EXERCISE DETAILS: Return each line of the records that contains the word "header", copying every such line in full.

DATASET ENTRIES:
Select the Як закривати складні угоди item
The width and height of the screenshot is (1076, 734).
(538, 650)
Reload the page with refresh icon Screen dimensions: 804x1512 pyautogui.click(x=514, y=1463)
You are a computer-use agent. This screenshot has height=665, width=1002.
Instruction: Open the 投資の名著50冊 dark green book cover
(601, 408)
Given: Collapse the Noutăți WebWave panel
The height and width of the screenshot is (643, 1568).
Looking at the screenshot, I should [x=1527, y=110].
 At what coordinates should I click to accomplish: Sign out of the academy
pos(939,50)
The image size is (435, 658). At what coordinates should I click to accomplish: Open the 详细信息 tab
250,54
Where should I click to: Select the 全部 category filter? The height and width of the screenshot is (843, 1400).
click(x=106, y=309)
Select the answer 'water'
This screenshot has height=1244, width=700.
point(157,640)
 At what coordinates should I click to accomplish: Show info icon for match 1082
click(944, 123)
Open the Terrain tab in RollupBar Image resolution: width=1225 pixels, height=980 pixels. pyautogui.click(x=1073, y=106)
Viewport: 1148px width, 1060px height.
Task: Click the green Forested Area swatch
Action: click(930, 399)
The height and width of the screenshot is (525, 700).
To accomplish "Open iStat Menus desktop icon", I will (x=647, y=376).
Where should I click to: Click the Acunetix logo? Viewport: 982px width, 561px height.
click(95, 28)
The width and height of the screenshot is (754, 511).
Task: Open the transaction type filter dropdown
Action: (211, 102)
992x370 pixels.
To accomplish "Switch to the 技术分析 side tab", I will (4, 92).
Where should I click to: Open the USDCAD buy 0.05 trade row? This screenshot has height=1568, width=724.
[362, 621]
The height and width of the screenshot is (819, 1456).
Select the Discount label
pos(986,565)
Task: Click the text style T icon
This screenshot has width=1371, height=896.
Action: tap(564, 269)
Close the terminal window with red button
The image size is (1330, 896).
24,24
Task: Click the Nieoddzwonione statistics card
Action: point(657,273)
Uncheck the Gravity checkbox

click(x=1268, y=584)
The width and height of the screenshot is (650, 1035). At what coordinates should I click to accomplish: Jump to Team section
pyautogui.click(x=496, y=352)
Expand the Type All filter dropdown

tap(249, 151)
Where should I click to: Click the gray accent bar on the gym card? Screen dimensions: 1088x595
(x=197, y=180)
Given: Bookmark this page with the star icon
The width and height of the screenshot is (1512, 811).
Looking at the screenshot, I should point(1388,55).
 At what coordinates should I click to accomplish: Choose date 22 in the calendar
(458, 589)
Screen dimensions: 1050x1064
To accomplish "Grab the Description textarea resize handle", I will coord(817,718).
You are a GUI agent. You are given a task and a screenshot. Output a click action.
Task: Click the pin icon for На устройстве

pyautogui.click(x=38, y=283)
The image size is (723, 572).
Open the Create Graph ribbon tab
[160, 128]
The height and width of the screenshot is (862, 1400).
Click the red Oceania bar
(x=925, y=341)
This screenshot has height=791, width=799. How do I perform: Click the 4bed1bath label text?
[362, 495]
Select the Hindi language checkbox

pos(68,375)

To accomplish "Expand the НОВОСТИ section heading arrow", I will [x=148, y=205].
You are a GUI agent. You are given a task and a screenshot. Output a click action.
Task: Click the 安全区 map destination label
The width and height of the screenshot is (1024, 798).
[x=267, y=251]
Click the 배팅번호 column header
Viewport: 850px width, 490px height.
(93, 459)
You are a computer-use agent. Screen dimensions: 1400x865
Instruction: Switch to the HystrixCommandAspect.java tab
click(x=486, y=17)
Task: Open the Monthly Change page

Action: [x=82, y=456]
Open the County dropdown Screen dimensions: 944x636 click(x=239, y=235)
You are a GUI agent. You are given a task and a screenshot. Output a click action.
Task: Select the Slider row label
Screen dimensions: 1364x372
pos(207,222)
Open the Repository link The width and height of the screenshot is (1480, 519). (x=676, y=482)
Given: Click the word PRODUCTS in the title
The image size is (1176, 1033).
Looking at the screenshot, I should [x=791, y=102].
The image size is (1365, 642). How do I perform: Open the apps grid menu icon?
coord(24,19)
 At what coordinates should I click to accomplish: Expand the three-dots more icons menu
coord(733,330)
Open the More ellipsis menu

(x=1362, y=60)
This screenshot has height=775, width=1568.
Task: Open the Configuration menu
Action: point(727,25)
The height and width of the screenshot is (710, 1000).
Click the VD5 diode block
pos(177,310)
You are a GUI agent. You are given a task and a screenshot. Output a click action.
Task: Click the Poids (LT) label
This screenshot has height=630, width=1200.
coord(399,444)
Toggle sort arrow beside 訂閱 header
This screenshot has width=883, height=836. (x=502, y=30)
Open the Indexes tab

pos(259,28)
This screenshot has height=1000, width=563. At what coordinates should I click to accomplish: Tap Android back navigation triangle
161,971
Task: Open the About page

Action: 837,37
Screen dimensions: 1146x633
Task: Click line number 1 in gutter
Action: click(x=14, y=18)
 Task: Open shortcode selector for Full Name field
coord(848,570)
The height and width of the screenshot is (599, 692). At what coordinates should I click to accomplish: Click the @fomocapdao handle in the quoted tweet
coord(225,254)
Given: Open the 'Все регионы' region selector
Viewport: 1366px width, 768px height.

EXERCISE RESPONSE:
Click the 배팅번호 column header
Toggle sort arrow beside 訂閱 header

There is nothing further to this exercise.